The main topics of the course can be found in Biscari P. et al. “Meccanica razionale”, Monduzzi editore (2007)--third edition. Lectures also contain elements of Massa E., “Appunti di meccanica razionale” (dipense); Grioli G. “Lezioni di meccanica razionale” Edizioni Libreria Cortina." Padua, Italy (1988);  Demeio L. “Elementi di meccanica classica per l’ingegneria”, Città Studi edizioni (2016); Bampi F. , Zordan, C., “Lezioni di meccanica razionale” ECIG 1998; C. Cercignani, “Spazio, Tempo, Movimento”, Zanichelli; M.D. Vivarelli, “Appunti di Meccanica Razionale”, Zanichelli.

Reference for exercises: G. Frosali, F. Ricci “Esercizi di Meccanica Razionale“, Società editrice Esculapio (2013); Muracchini A. et al. ”Esercizi e temi d’esame di Meccanica Razionale” (2013); Bampi F. et al “Problemi di meccanica razionale” ECIG, (1984); G. Belli, C. Morosi, E. Alberti  “Meccanica razionale. Esercizi”, edizioni Maggioli Editore (2008); S. Bressan, A. Grioli, “Esercizi di meccanica razionale”,  edizioni Libreria Cortina (1981); B. Finzi, P. Udeschini “Esercizi di meccanica razionale”, editore: Massone (1986); V. Franceschini, C. Vernia “Meccanica razionale per l’ingegneria”, edizionei Pitagora (2011). 



Class schedule

The timetable for this course is available here: Portale EasyAcademy



The final exam consists of a written and an oral part integrated into a group project. Students will have to solve a rigid body mechanics problem and deliver a paper containing its solution. Subsequently, this resolution will be exposed through an oral presentation which will be integrated, for each student, by some theoretical questions. The final grade is made up of the grade on the written paper (50%), on the presentation (10%), and on the oral questions (40%).


The written exam consists in the resolution of a problem concerning the dynamics of a rigid body.
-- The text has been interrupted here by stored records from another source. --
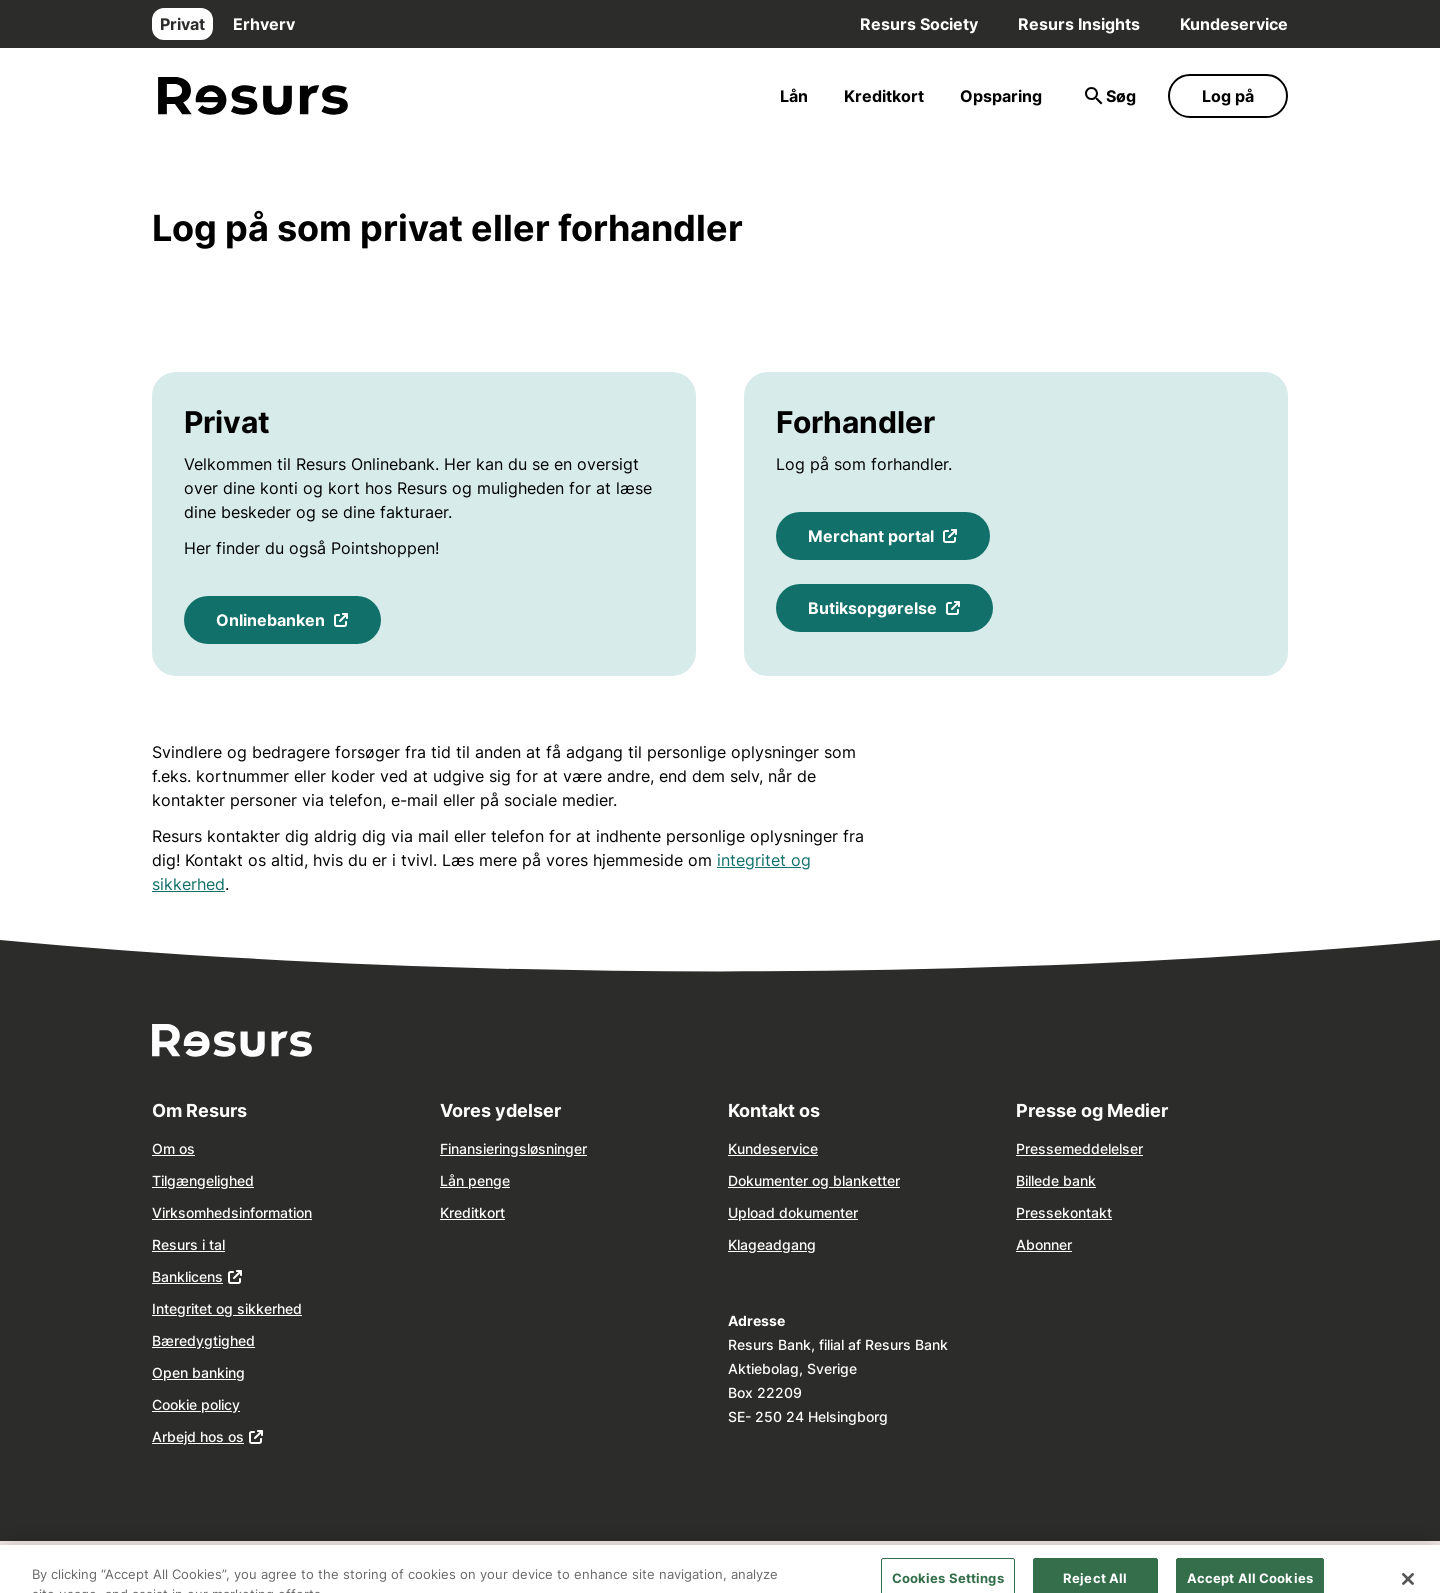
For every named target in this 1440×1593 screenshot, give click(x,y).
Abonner (1044, 1244)
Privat (182, 24)
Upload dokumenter (793, 1212)
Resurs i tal (188, 1244)
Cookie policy (196, 1404)
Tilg (164, 1180)
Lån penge (475, 1180)
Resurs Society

The exam will allow to evaluate the capability of the students to determine the best resolution strategy of the problem, their ability to perform the calculations necessary, and their knowledge of the theory required to solve the problem.
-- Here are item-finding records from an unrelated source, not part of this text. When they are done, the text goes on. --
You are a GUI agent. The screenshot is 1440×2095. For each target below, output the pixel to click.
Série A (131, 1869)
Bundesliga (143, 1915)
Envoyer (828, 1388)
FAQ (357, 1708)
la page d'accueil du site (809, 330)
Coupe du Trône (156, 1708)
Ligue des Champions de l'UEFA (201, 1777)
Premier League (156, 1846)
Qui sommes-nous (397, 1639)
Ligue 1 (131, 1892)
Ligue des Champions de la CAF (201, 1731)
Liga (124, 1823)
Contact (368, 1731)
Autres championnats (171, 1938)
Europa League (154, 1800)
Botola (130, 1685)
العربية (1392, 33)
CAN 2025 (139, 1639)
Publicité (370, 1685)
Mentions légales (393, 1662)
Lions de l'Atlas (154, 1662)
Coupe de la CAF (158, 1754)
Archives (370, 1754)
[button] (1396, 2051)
The oral exam will consist in the presentation  and demonstration of some aspects/theorems of Newtonian mechanics for point particles and material systems. The exam will allow to evaluate the capability of organization and presentation of the course material and to verify, via suitable questions, the degree of integration of the course material in the cultural background fo the student.